Below are some examples of the effort involved with giving and grading. Fortunately by now, my students are well-aware of my high expectations regarding labeled diagrams. Even so, I found a great diversity, and learned a lot from student-produced models.

Here are some examples regarding rotation and revolution; how day/night is caused by something totally different than seasons, and how revolutions occur from Moon around Earth and Earth/Moon around Sun. Some examples are more detailed than others.

As we transitioned from overall Earth-Sun-Moon systems to lunar phases and eclipses, I found it was easier to get students to be more detailed with their work. This translated to more organized writing, including arguments on lunar and solar eclipses. It helps that we were given several scaffolds to use in the curriculum.

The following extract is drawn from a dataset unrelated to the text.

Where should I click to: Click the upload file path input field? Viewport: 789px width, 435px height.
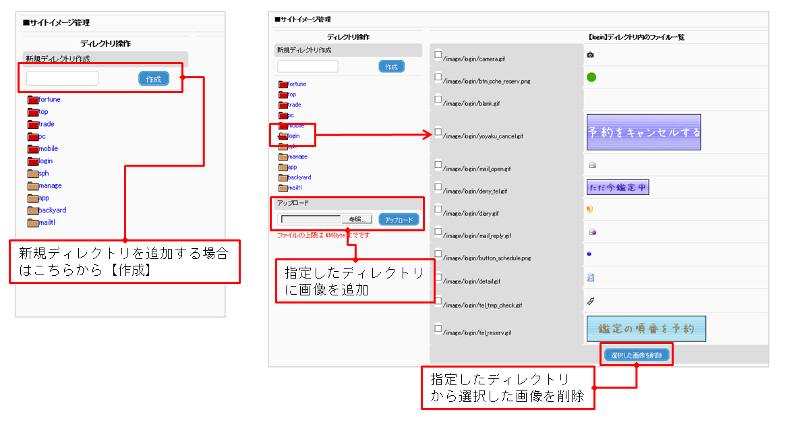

I LOVE this system of ‘rainbow writing’ one of my campuses developed. It forces students to color code their writing AFTER they compose an argument and correctly identify each criteria they should fill in a writing prompt. Definitely going to keep this up!

And this one is a little unrelated, but I definitely learned to be UBER specific with vocabulary definition instructions, like this humorous example below:

My biggest teaching moment was to make sure opportunities for accountable talk or academic discourse are not omitted. Never resist the urge to skip these steps in collaborative learning in an effort to save time. Yes, things get VERY busy in the class, and managing behavior takes lots of time. But of any strategy to omit, opportunity for discourse is not one. It’s what puts the STEM and student-centered classrooms in this, and every future, Adventure.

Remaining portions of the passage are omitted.